PASSAGE SHOWN:
• • • •

Those other areas are disparate enough to take your breath away. She was not listed in the final printed edition of Grove, which was printed in 2001.
But Grove Music Online finally made up the dictionary's deficiency in September through an article by Nalini Ghuman, Associate Professor of Music and Affiliated Asian Studies at Mills College, Oakland, California.
Numerous interests
Ghuman's most recent book, published in 2014, is Resonances of the Raj: India in the English Musical Imagination, 1897–1947, and her biography explains that it "examines the ramifications of the 'intertwined and overlapping histories' of Britain and India on English music in the first half of the twentieth century by examining six significant figures – Maud MacCarthy, Gustav Holst, Kaikhosru Sorabji, Edward Elgar, Amy Woodforde-Finden, and John Foulds. "
Ghuman’s Grove article describes MacCarthy as an “Irish violinist, ethnomusicologist, authority on Indian music, writer, music therapist and polymath.”
The reach of MacCarthy’s interests can be gauged from the length of the list of names Ghuman provides for her. As well as her birth name they include Maud Mann and Maud Foulds (through her marriages to theosophist William Mann, and the English composer John Foulds), Tandra Devi (under which she published poetry and founded an ashram in London), Swami Omananda Puri (under which she wrote an autobiography) and Maud Coote (taking the surname of William Coote, who she married after Fould’s death).
Her autobiography, The Boy and the Brothers, which was published in 1959, is subtitled "A young untutored Londoner in the service of higher powers". "The Boy" is Coote, who was working in a gasworks when MacCarthy first met him. The book includes a picture of him "when a ganger stoker, a few weeks before he began teaching and healing".

• • • •

[Stored data entries]
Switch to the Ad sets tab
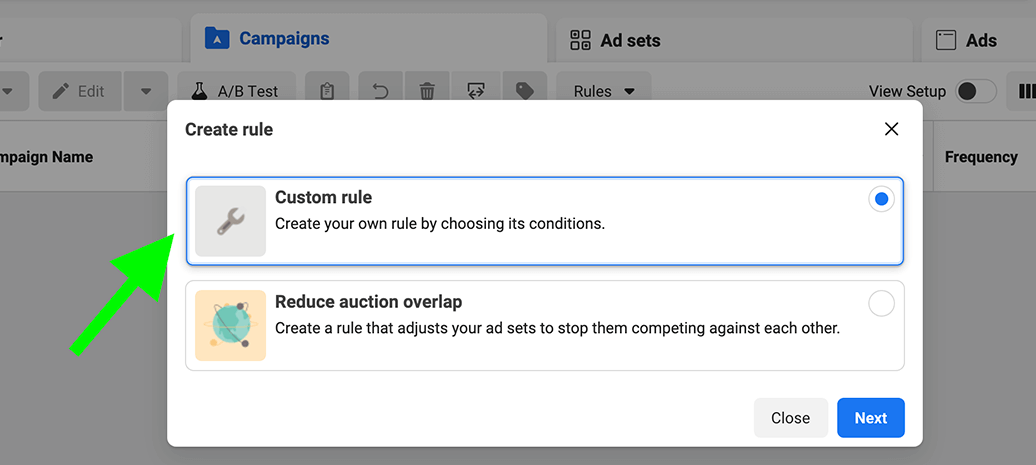The width and height of the screenshot is (1036, 465). pyautogui.click(x=615, y=40)
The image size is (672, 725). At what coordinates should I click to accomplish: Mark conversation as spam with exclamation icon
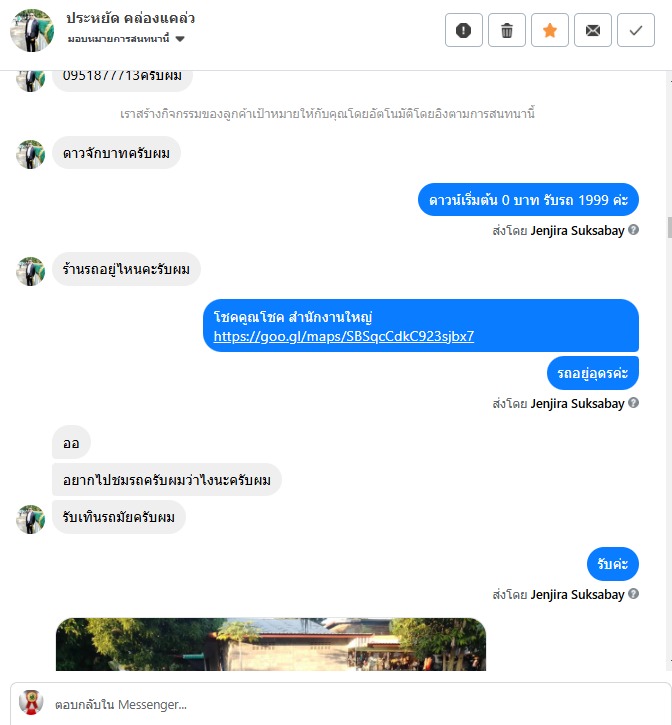click(463, 31)
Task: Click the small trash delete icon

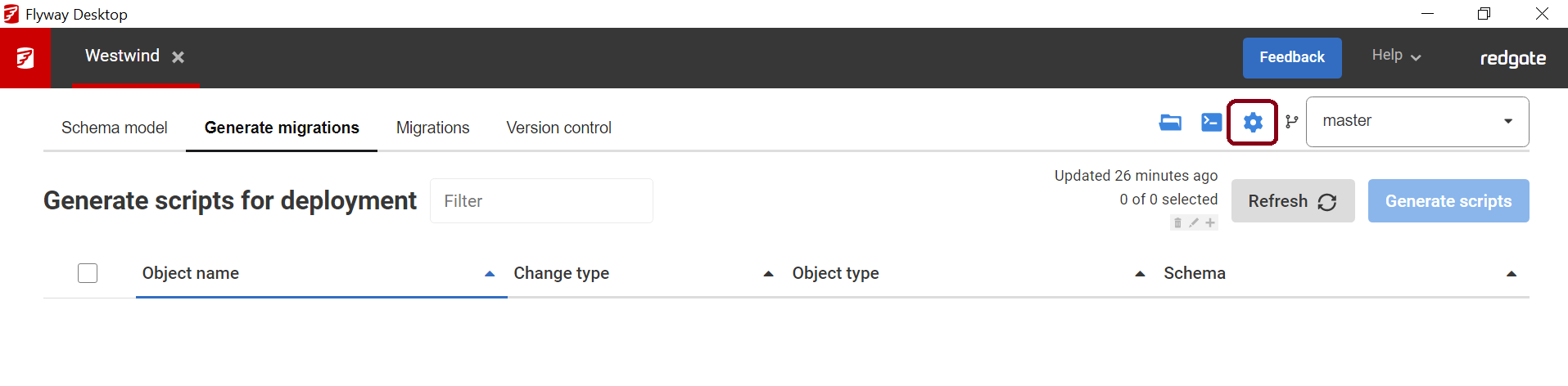Action: click(1177, 222)
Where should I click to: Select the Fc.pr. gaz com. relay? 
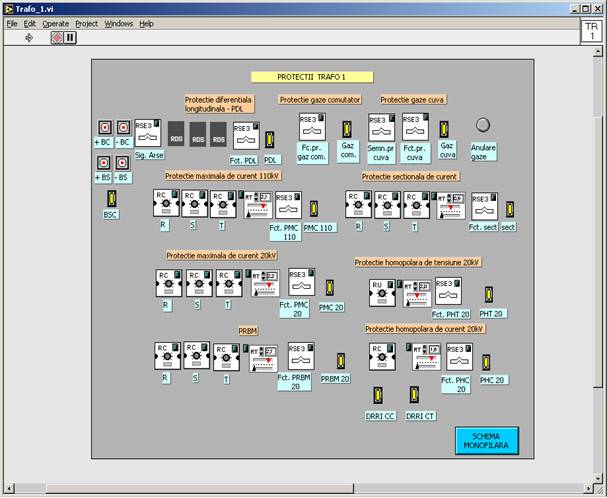(x=312, y=127)

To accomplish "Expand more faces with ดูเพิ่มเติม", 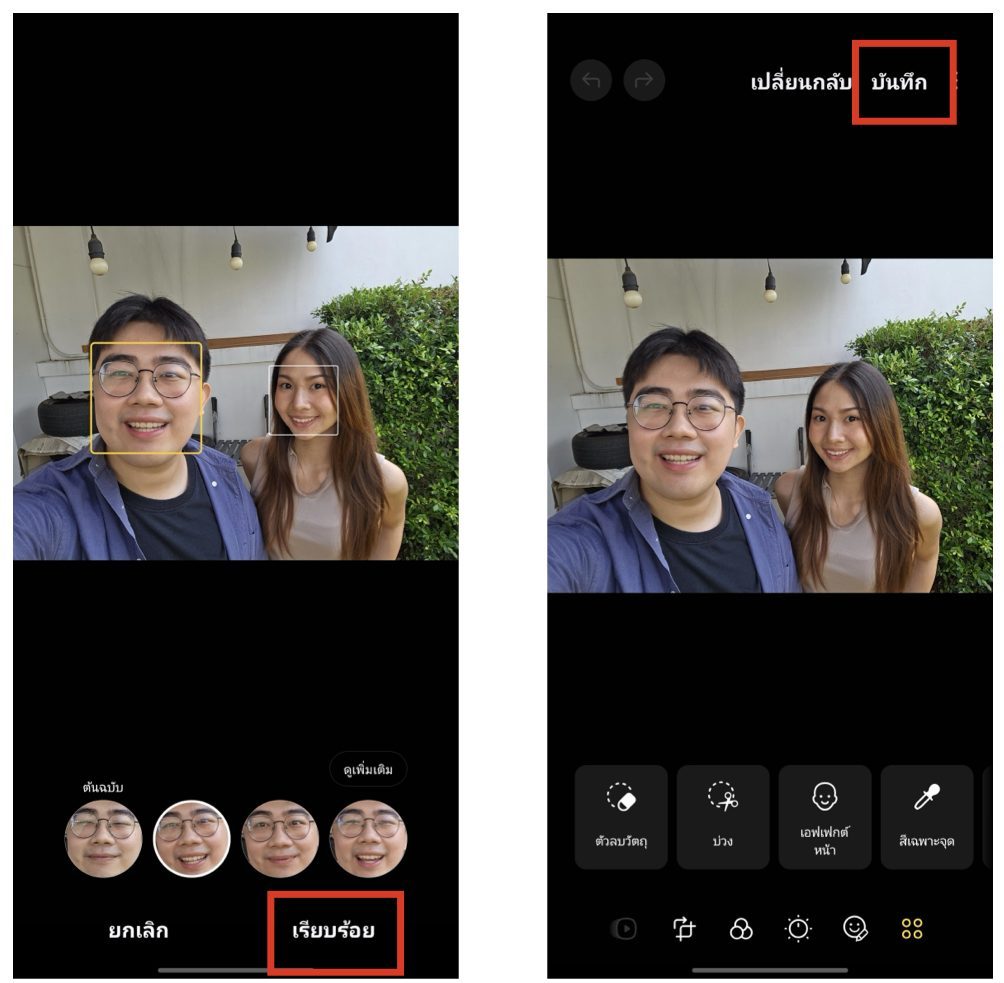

• • • •

WHAT THIS TASK INVOLVES: According to the passage on Maud MacCarthy, in what year was her autobiography The Boy and the Brothers published? The listing has no connection to the passage on Maud MacCarthy.

WRITTEN REPLY: 1959